## Task goal:
Turn the listing into a numbered list, starting with the line containing "Click the Title dropdown chevron arrow" and continuing through the line containing "Looking at the". Skip blank lines and leave out the pictures.
━━━━━ Listing
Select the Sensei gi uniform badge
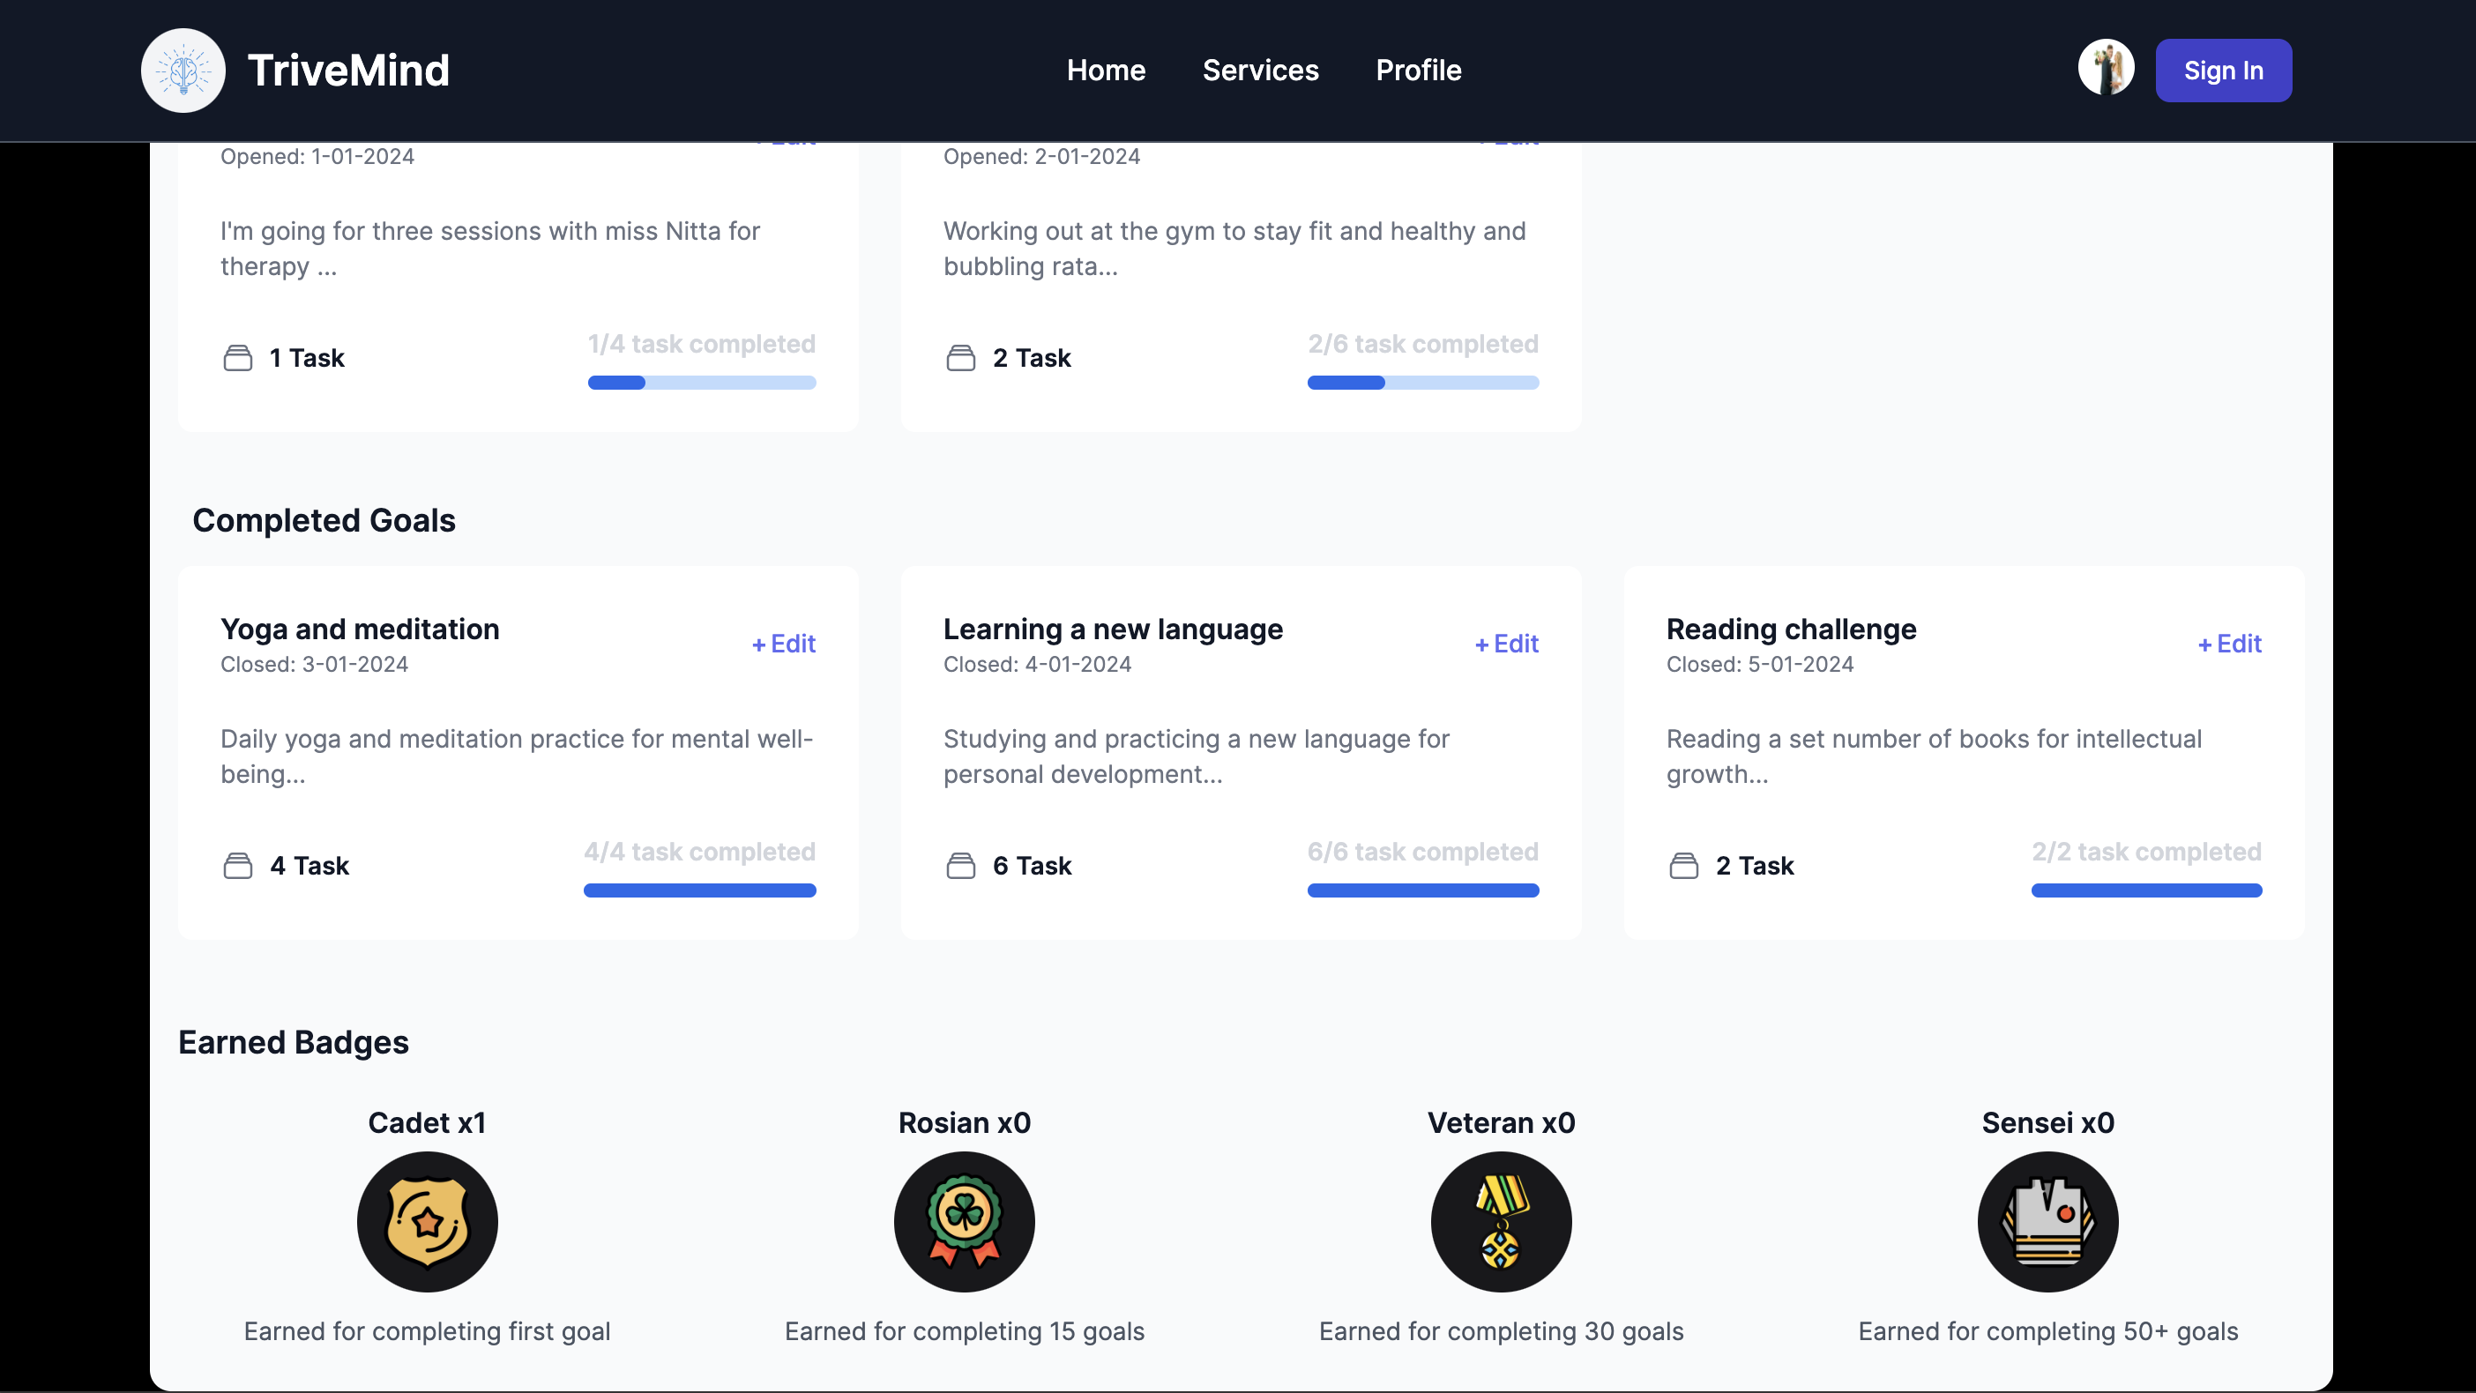The image size is (2476, 1393). (x=2047, y=1222)
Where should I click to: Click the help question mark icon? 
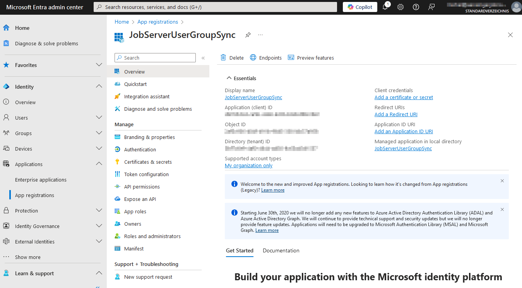tap(416, 7)
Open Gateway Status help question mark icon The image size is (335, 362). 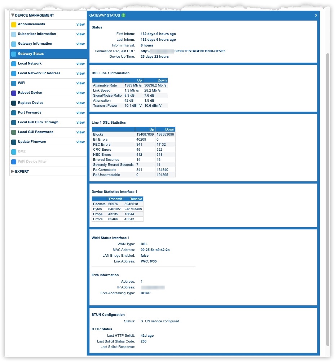click(123, 16)
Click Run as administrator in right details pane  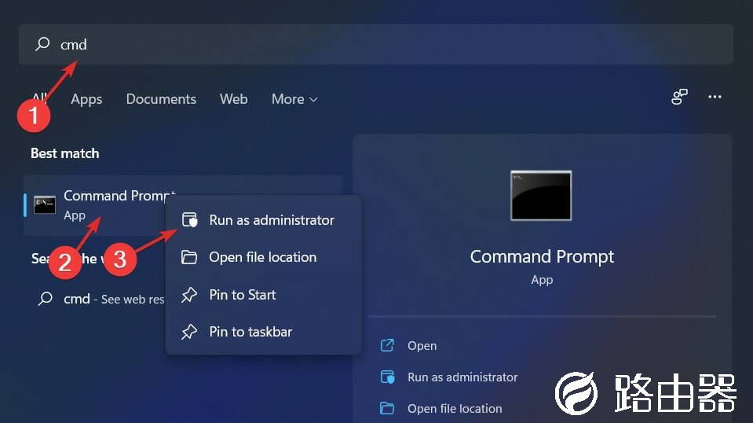[x=462, y=377]
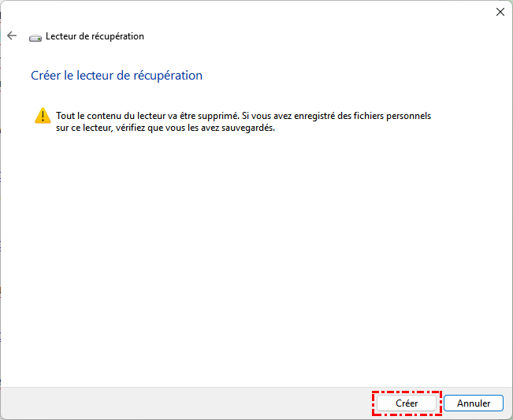Click the word 'récupération' in the blue heading
The height and width of the screenshot is (420, 513).
tap(170, 76)
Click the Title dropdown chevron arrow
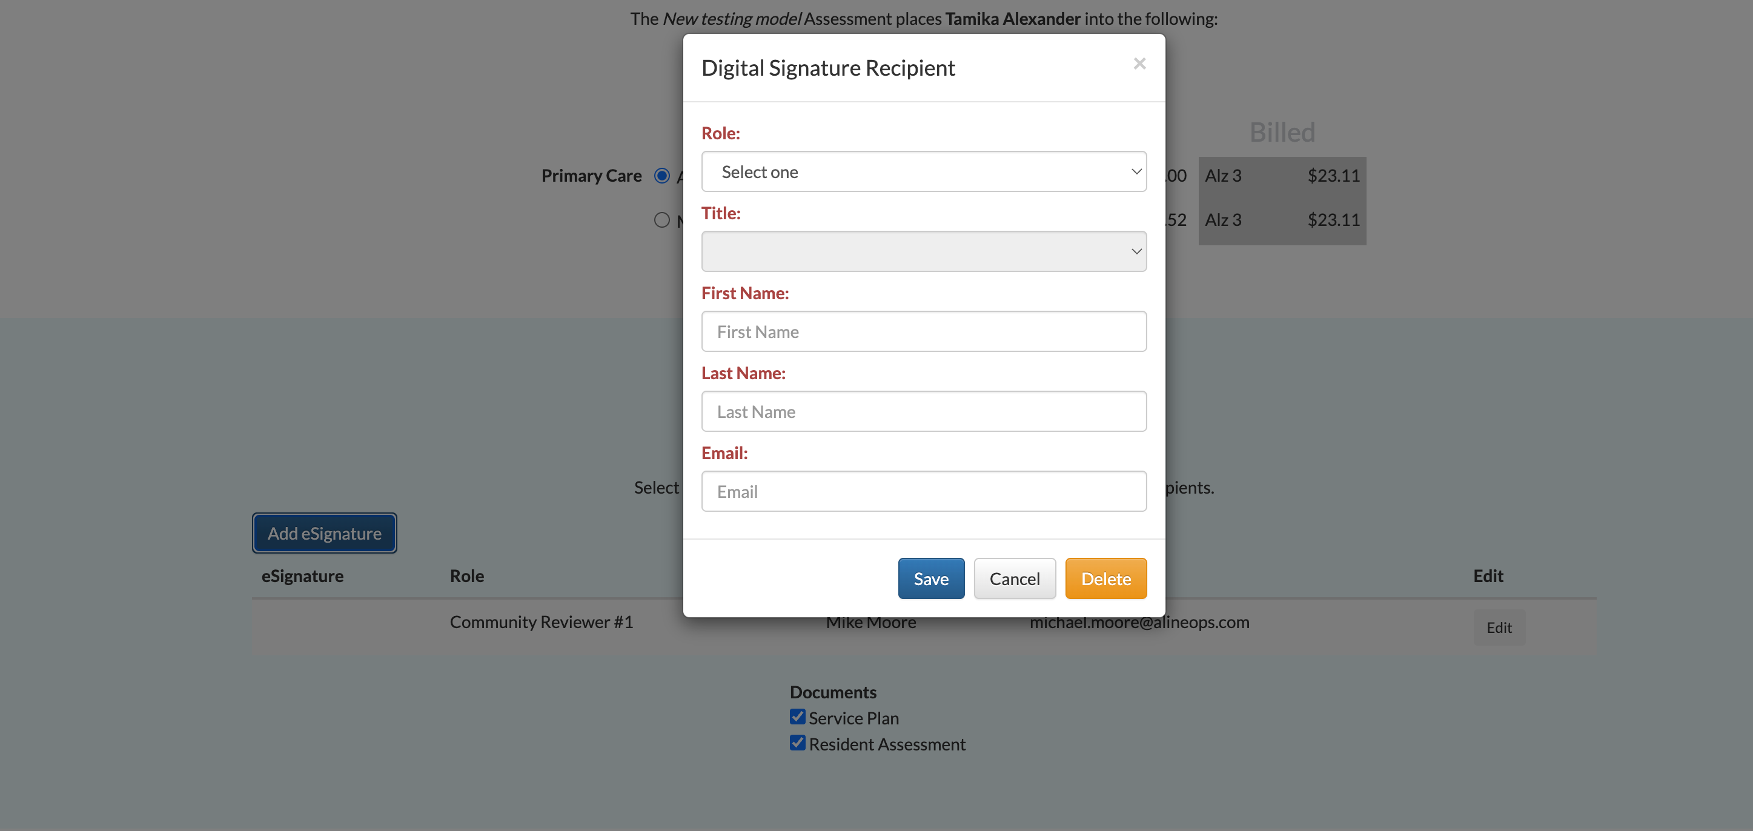 [x=1136, y=251]
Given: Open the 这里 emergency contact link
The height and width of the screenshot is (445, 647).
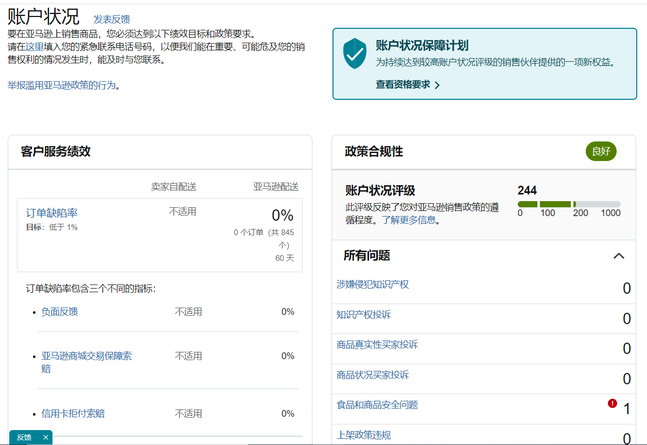Looking at the screenshot, I should click(34, 47).
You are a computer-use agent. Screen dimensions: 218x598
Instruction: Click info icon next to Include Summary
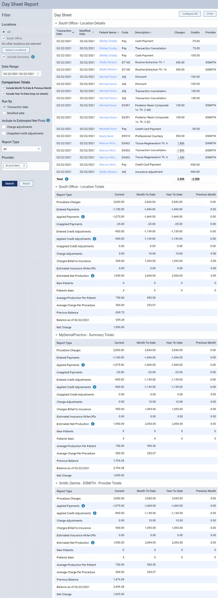coord(33,57)
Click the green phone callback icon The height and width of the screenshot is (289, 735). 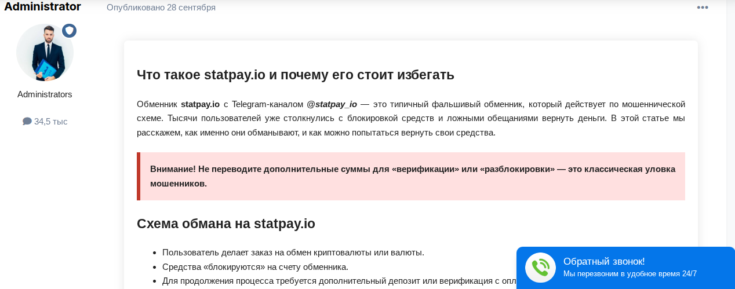(540, 268)
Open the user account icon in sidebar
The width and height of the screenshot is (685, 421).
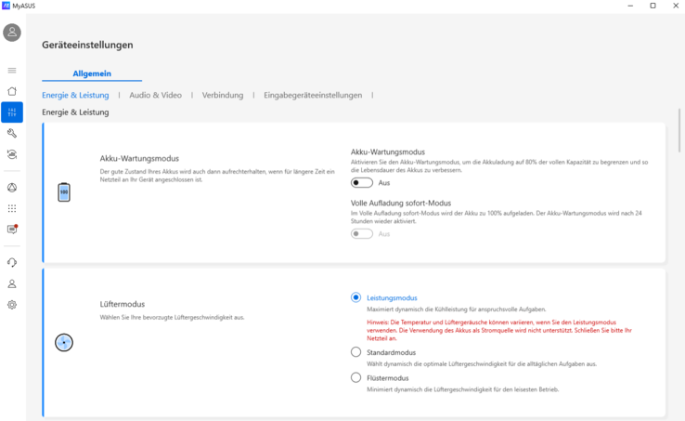[12, 284]
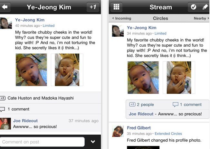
━━━━━━━━━━
## Answer in full:
1. Click the Title dropdown chevron arrow
2.  [x=1136, y=251]
3. Given: Open the 这里 emergency contact link
4. The height and width of the screenshot is (445, 647).
5. Looking at the screenshot, I should click(34, 47).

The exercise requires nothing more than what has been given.